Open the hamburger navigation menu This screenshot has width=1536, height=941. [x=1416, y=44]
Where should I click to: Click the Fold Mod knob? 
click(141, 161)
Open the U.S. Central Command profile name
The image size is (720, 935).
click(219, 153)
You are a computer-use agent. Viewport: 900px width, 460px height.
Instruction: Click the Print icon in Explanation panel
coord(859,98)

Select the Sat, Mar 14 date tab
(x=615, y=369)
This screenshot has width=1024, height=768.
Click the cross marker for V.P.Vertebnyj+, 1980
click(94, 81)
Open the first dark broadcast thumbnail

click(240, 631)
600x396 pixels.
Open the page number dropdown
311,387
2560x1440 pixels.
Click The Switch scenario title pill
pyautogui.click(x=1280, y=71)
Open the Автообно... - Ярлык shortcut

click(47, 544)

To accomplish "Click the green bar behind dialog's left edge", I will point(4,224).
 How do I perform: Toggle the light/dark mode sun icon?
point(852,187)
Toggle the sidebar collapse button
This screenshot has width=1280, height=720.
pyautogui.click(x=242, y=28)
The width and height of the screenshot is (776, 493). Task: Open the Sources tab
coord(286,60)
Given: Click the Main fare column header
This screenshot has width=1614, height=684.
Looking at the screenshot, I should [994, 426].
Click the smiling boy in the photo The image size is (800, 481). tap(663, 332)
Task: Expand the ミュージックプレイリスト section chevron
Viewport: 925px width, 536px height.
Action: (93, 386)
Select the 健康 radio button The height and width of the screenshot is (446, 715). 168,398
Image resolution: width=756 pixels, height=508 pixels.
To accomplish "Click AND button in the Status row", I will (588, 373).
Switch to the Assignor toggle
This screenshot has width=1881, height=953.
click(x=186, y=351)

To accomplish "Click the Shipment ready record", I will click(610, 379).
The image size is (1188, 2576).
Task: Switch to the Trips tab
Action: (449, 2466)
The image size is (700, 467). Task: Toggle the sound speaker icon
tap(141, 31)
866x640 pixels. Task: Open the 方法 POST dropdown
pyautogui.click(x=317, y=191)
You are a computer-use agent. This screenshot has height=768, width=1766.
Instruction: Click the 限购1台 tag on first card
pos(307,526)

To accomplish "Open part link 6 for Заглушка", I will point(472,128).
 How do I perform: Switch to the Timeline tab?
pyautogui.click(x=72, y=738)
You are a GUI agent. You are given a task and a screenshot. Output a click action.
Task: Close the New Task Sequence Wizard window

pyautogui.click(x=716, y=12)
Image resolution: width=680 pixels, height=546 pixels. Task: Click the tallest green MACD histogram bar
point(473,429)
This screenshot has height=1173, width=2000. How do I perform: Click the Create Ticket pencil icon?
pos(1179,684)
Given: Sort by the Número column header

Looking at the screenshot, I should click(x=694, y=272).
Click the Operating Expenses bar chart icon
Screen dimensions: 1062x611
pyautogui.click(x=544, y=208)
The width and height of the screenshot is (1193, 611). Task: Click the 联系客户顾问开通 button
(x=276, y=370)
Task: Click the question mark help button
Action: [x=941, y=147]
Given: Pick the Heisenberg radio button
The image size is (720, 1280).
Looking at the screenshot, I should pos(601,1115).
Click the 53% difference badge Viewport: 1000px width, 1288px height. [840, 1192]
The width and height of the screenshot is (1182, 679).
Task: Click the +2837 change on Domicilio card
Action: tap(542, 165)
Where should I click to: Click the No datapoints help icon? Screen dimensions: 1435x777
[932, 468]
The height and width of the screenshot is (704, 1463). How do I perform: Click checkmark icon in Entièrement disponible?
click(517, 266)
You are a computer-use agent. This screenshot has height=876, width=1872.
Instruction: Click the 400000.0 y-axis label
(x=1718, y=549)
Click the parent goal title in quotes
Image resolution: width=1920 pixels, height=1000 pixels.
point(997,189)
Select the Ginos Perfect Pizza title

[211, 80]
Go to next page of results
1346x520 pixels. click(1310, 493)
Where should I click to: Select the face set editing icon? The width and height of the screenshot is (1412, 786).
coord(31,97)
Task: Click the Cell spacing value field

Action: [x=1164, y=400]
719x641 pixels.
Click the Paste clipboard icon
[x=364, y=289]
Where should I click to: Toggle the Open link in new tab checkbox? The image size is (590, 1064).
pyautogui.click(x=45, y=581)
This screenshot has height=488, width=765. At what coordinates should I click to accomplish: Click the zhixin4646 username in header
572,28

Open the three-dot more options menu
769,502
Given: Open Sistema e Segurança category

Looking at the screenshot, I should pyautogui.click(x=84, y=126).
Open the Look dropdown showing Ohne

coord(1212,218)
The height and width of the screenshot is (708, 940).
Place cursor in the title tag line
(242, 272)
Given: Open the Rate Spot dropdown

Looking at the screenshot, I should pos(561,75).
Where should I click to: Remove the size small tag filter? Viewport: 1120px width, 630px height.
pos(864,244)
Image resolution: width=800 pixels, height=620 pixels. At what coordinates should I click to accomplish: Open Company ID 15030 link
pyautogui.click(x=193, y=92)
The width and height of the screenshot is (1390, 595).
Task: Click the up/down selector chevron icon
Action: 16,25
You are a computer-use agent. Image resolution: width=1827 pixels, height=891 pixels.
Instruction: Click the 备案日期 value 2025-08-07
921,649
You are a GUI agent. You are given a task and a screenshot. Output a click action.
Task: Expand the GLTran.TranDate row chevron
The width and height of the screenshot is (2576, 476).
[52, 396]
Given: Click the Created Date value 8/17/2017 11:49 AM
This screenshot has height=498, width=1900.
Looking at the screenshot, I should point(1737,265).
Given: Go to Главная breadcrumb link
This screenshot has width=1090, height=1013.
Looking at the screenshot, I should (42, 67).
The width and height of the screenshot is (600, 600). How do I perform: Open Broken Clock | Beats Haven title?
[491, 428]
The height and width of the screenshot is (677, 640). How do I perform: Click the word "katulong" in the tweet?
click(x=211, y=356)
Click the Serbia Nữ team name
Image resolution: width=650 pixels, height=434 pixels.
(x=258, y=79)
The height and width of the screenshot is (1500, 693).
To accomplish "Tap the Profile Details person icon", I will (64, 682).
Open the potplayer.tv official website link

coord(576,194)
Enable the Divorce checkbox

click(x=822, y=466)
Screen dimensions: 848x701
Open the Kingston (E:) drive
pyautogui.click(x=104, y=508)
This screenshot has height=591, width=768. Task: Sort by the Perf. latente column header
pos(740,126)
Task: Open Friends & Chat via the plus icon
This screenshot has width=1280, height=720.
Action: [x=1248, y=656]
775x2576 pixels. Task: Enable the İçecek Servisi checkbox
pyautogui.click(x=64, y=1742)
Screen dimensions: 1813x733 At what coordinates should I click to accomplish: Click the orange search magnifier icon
..........
__TASK TO CARRY OUT__. Every line above that holds the word "radio" is to be found and copied.

__ANSWER__.
Select the 健康 radio button The height and width of the screenshot is (446, 715). 168,398
Given: Pick the Heisenberg radio button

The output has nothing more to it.